Albums you are listening to now:

In preparation for Prestidigitation, I began listening to all the music from the fusion era. I'm still listening. Plus: Cory Wong, Snarky Puppy.

Desert Island picks:

Box sets are cheating, right? Bill Evans: The Brilliant / Consecration 1 / Consecration 2 (Timeless Records)
Miles Davis: Boplicity—Reissued, Remastered (Recall Records UK)
Brad Mehldau: Elegiac Cycle (Warner Bros.)
Frederick Chopin: Chopin Complete Edition (Deutsche Grammophon)
Joni Mitchell: Blue (Reprise)

How would you describe the state of jazz today?

Jazz is fabulous. The players are phenomenal. Recording techniques are the best ever. There is no longer any need to stay in an era or a style, to be pure this or that. Total freedom, reverence for the old, enjoyment of the new. I just wish the audience was bigger... !

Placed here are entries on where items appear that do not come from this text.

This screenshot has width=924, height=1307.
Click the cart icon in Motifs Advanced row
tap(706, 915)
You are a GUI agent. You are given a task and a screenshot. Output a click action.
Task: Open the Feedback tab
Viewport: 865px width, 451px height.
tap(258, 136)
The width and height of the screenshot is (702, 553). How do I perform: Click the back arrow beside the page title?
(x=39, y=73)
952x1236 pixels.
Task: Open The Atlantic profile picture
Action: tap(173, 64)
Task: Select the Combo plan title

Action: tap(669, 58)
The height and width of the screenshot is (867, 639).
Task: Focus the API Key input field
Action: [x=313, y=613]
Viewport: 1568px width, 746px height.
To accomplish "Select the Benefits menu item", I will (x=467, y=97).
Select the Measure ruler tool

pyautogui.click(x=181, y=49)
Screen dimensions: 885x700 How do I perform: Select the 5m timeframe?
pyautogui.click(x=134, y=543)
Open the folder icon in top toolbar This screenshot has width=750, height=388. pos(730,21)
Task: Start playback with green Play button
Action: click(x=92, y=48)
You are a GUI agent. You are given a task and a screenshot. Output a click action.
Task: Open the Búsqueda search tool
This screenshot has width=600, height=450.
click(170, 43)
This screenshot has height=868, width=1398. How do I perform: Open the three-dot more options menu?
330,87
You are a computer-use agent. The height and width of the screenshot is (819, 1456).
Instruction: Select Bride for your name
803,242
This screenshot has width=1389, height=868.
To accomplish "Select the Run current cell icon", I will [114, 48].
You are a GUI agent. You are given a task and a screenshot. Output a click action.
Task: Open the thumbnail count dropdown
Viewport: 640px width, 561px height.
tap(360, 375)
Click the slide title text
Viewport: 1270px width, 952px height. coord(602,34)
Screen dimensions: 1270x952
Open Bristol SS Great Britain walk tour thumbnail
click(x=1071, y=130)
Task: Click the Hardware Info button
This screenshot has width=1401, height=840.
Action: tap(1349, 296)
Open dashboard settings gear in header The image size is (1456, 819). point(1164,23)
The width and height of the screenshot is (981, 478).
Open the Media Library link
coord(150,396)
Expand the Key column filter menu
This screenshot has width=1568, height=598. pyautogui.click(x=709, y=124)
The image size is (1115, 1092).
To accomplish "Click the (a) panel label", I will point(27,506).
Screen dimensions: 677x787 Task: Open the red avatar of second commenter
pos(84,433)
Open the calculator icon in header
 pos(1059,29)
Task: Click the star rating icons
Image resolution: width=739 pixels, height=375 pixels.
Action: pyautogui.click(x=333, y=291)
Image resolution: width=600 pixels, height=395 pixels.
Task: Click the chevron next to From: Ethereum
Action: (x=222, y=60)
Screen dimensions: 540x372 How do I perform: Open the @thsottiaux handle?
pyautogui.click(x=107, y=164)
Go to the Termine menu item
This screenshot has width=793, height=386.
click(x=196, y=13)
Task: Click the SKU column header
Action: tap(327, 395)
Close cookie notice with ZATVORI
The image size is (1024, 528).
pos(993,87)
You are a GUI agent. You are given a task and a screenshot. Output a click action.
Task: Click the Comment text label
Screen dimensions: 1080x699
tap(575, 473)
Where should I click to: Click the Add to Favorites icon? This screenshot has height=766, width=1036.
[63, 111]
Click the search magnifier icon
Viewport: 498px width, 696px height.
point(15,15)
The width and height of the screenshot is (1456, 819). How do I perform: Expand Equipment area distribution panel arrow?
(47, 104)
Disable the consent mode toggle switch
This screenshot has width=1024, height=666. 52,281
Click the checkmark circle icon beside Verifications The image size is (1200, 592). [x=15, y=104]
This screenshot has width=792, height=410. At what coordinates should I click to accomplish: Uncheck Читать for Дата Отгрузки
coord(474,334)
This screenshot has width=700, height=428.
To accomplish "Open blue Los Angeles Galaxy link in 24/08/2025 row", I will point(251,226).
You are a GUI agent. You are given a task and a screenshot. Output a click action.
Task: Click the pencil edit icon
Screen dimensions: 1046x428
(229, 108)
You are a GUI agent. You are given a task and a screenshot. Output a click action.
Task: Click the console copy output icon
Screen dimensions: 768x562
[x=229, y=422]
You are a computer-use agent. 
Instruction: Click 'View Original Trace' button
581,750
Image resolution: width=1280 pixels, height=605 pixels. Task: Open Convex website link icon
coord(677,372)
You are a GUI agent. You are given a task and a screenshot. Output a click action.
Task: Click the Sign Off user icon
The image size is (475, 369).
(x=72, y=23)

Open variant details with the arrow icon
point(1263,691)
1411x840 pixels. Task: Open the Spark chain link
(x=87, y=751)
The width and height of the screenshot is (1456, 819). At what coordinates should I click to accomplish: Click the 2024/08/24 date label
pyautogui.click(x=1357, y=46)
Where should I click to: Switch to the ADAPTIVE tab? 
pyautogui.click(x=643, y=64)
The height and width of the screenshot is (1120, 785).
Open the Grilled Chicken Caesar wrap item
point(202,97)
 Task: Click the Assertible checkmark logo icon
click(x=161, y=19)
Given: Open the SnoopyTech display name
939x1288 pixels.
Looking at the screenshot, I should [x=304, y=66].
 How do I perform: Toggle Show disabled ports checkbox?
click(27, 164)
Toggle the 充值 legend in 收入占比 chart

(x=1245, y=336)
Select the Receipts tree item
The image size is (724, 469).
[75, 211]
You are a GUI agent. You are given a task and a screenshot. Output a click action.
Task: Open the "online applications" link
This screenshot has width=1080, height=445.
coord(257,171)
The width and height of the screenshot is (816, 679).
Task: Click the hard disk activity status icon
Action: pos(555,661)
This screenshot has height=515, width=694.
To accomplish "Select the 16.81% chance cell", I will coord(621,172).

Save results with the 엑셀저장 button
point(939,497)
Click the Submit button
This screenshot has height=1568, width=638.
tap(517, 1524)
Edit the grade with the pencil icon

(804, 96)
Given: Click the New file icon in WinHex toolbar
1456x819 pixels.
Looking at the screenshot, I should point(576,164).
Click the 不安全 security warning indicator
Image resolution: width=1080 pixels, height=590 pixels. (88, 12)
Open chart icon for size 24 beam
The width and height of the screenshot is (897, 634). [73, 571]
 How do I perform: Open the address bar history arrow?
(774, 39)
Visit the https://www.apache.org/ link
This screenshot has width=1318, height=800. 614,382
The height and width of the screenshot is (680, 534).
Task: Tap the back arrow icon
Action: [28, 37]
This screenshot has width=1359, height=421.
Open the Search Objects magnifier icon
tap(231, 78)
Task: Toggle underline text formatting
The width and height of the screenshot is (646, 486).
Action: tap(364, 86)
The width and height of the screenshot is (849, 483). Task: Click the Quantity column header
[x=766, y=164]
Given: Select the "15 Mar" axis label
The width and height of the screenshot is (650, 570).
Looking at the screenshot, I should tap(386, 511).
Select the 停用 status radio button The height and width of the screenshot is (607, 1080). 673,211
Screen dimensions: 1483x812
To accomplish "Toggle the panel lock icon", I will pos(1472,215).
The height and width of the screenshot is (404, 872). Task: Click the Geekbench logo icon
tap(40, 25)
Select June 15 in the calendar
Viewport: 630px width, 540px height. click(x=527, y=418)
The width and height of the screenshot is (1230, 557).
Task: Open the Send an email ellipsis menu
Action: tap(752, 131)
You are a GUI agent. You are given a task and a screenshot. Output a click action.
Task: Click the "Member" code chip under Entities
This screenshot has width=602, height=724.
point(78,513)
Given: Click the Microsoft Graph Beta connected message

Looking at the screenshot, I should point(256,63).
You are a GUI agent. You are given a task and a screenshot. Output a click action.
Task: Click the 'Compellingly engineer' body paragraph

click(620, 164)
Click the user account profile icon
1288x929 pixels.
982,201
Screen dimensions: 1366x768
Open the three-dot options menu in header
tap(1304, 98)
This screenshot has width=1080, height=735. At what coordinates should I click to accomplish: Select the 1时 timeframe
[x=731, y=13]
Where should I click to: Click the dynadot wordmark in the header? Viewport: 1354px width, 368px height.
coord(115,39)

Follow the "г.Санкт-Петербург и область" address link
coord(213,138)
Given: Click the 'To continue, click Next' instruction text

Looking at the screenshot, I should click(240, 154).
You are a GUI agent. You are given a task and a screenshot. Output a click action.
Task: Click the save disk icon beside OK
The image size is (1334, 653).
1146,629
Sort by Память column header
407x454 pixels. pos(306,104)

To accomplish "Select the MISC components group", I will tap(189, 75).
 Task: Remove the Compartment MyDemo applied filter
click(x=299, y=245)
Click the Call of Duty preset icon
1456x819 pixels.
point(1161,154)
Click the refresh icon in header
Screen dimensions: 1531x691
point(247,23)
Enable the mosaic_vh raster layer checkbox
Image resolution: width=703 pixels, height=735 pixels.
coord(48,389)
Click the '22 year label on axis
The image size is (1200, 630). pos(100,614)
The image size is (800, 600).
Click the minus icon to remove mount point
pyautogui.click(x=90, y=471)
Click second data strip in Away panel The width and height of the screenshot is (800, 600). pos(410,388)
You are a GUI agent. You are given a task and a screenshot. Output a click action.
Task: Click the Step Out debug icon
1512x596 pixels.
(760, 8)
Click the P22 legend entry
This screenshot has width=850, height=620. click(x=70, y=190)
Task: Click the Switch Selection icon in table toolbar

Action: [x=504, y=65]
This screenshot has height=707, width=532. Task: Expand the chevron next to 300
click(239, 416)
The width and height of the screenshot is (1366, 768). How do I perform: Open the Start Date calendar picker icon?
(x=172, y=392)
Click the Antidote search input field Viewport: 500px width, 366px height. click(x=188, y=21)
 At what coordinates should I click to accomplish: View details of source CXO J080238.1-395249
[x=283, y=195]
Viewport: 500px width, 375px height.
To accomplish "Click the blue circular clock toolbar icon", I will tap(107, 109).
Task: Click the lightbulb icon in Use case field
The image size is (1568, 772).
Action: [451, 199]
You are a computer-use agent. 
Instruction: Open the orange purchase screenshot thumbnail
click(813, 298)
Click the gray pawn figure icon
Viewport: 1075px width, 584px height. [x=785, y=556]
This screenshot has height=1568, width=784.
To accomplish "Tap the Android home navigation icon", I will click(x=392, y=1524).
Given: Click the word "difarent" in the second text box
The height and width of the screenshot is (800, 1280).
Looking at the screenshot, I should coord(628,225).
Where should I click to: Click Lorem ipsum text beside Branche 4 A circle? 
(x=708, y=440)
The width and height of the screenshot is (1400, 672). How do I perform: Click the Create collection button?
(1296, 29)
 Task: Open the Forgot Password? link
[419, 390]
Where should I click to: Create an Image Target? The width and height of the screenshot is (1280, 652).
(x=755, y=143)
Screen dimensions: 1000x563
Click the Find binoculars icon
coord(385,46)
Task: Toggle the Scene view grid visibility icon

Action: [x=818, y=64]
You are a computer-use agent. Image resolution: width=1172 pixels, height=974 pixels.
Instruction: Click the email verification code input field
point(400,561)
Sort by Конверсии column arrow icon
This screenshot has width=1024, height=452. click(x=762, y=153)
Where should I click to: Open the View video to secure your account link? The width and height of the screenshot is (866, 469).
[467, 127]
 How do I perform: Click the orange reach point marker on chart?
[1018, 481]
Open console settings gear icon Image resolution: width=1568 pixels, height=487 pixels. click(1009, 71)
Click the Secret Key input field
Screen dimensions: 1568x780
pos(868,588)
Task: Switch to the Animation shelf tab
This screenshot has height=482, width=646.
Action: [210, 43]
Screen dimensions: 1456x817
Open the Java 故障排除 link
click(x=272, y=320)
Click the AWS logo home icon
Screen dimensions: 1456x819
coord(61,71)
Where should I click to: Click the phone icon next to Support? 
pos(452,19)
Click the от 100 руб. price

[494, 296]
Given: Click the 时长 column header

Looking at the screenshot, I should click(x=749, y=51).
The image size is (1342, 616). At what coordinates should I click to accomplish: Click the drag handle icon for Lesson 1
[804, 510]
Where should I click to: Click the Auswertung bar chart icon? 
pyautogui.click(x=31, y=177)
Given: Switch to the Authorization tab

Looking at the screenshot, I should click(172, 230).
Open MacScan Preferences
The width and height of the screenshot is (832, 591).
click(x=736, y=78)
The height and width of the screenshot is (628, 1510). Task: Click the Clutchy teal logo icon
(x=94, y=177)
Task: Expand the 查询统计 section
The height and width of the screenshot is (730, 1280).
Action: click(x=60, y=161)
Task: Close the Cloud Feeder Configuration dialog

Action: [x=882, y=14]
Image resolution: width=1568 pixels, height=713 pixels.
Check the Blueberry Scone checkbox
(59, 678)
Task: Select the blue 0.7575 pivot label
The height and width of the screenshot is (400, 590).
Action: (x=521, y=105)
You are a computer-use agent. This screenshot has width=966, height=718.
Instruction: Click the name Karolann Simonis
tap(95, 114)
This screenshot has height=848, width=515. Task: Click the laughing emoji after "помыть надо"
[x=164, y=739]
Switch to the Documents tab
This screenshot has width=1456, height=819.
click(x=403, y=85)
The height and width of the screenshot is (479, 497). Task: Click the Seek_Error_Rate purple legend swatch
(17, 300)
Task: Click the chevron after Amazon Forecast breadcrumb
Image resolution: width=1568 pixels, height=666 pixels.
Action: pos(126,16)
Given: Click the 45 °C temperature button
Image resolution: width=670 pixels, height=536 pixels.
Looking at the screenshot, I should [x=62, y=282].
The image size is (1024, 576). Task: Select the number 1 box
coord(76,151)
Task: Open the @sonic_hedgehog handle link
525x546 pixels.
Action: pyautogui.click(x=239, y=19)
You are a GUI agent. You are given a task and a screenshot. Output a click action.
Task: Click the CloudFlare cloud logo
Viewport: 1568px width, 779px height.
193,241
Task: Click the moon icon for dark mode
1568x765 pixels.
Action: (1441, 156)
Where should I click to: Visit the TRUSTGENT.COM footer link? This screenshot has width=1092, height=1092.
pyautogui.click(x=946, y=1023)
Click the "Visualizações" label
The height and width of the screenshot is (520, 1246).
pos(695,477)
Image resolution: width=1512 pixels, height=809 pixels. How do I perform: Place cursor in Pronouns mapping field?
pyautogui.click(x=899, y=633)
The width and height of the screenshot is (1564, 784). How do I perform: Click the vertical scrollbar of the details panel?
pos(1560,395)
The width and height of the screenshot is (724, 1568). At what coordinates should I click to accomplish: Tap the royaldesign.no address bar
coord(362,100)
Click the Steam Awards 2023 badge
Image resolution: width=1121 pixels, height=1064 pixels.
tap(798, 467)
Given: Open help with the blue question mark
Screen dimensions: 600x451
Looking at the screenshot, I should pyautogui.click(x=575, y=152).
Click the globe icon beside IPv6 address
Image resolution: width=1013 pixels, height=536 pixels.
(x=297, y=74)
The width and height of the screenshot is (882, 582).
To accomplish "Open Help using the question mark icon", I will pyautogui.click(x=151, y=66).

What are some of the essential requirements to keep jazz alive and growing?

Teach it in schools. Have every school offer jazz band. Let students rent instruments for free, or rent to buy. Radio needs to offer more NEW jazz. We need more DJs, more crossover jazz offerings, more internet streams, etc.

What is in the near future?

For me? Staying alive is Job One. The will be the first time in my entire career when I will take time to actually promote an album. In the past, I was already writing my next stage play before the casting was done with the last one. I was already composing or arranging my next record before the last one was mastered. Since this may be my last studio recording, I am not starting my next project until next year. I'm spending all this year promoting "Prestidigitation." I still love every track. I listen to it all the time. I am working with radio, print, you name it, to get it out there. Plus, guitarist Paul Nelson agrees it is the best guitar he has ever recorded—in his long career. We both are working to promote the album. Next year, I plan on remastering a 5-volume "Best Of" series of my studio recordings. After that, a 3-volume "Best Of" collection of my piano work. I may rerecord a few tracks.

What's your greatest fear when you perform?

That my lung will collapse. That I'll start coughing uncontrollably. That my wrist will give out. (All these things have happened.)

What song would you like played at your funeral?

Back when I first found out how sick I was, I recorded an album of me singing tunes for my own funeral. "Song of Myself." If I had to pick one: "Impossible Dream (from Man of La Mancha)." (FYI: I have lived two years longer than the doctors guessed, so I'm pretty pleased, so far.)

What is your favorite song to whistle or sing in the shower?

I never sing in the shower. I love the feel of the water on my skin. In the shower, I live in the moment. All my worries wash away. It's restorative, almost redemptive. I don't let ghosts in the shower with me.

By Day:

I was a playwright for 30 years. I've been a studio musician since. Composer/arranger. Although for three years back in 1980 I was a private detective. We had a son, unexpectedly, and I needed a steady income. Then I got an agent and things turned around. I supplemented things by writing reviews of keyboard gear, and software, helped create two video games, did ad stuff, and learned web design.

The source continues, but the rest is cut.